When features are on the same scale, the loss surface resembles a smooth bowl, allowing gradient descent to converge steadily.

Necessity Across Hidden Layers

The same normalization logic that applies to the network input must be applied to the activations of every hidden layer. Normalizing each layer’s inputs helps gradient descent converge more reliably, which is precisely what a Batch Normalization layer does.

How Batch Normalization Works

A Batch Norm layer is inserted between two hidden layers. It receives the activations from the preceding layer, computes per‑feature mean and variance over the mini‑batch, normalizes the activations, then applies a learned scale (γ) and shift (β) before passing the result to the next layer.

The layer also maintains exponential moving averages (EMA) of the mean and variance, using a momentum scalar (α) distinct from optimizer momentum.

Parameters

Each Batch Norm layer has two learnable parameters, β (shift) and γ (scale), and two non‑learnable statistics (running mean and variance). In a network with three hidden layers, there are three separate β and γ pairs, plus three sets of EMA statistics.

Computation Steps

Activation: Receive activations from the previous layer.

Mean & Variance: Compute the mean and variance of each activation vector across the mini‑batch.

Normalization: Subtract the mean and divide by the standard deviation, yielding zero‑mean, unit‑variance values.

Scale & Shift: Multiply by γ and add β, allowing the layer to learn an optimal scale and offset.

Moving Average: Update EMA of mean and variance using momentum α; these EMA values are stored for inference.
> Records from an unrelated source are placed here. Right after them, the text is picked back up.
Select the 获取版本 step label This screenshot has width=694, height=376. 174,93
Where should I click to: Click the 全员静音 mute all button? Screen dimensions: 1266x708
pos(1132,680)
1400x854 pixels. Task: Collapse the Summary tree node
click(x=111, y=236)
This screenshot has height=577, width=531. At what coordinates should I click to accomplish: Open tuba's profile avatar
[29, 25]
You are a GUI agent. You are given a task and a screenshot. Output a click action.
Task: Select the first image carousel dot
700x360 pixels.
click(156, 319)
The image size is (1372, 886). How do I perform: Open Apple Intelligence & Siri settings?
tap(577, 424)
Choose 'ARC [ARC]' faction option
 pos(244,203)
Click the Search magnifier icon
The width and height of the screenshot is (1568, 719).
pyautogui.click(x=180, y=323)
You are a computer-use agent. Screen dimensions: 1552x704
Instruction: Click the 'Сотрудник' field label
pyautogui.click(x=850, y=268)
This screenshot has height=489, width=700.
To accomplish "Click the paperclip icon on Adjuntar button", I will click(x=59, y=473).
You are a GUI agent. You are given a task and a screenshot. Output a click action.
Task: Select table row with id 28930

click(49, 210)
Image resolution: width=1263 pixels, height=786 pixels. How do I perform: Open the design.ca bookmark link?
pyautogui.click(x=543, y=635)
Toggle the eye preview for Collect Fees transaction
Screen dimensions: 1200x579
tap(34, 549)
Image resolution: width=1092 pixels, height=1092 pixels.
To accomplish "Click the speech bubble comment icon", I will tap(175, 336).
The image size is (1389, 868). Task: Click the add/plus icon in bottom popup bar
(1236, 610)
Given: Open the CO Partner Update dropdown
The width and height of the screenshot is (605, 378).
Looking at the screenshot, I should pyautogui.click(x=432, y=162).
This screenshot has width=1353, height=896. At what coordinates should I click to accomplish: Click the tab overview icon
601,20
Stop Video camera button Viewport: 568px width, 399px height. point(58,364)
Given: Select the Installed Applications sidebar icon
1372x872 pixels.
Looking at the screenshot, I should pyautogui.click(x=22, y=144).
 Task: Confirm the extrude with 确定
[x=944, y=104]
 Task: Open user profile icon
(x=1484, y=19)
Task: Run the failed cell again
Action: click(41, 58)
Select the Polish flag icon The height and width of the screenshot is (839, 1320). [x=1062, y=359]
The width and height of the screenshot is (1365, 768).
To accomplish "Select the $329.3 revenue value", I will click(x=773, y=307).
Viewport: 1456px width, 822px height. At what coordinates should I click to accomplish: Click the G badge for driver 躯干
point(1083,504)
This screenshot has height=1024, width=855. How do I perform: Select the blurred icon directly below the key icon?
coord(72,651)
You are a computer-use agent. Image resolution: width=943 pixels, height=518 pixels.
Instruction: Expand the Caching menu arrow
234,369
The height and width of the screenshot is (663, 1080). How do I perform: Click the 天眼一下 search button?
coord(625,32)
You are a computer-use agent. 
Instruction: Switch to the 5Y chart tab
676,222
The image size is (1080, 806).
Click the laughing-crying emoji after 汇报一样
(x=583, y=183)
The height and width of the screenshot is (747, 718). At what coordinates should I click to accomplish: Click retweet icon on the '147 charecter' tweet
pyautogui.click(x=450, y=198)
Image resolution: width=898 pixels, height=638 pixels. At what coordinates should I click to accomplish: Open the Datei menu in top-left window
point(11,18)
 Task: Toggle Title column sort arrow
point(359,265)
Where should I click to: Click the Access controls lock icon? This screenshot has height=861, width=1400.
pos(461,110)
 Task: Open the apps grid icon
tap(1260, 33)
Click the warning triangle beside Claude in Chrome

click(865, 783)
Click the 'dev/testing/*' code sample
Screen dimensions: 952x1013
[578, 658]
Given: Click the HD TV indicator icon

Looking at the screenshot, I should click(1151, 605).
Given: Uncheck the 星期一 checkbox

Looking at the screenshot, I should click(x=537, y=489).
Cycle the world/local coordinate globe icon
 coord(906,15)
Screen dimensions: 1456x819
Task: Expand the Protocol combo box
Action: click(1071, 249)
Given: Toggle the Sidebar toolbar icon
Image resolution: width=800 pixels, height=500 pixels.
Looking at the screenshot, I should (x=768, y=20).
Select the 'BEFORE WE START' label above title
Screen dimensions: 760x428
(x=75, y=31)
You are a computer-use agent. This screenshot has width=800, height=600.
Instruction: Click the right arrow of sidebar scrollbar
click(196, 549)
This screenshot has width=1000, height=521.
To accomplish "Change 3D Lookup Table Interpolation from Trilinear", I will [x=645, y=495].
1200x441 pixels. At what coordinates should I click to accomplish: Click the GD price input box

During back‑propagation, gradients are computed for all parameters, including β and γ, which are updated like any other weight.

Inference Phase

In training, Batch Norm computes batch statistics on each mini‑batch. At inference time, only a single sample is processed, so the stored EMA mean and variance are used instead of batch statistics.

Using EMA avoids the need to keep the entire training dataset in memory and provides a much more efficient inference computation.

Placement Debate

There are two common opinions on where to place Batch Norm in a network architecture: before the activation function (as in the original paper) or after the activation (as suggested by later works). Different placement can lead to varying performance outcomes.

The article concludes that understanding the underlying mechanics of Batch Normalization—its necessity, computation, parameters, and placement—helps practitioners design more stable and efficient deep neural networks.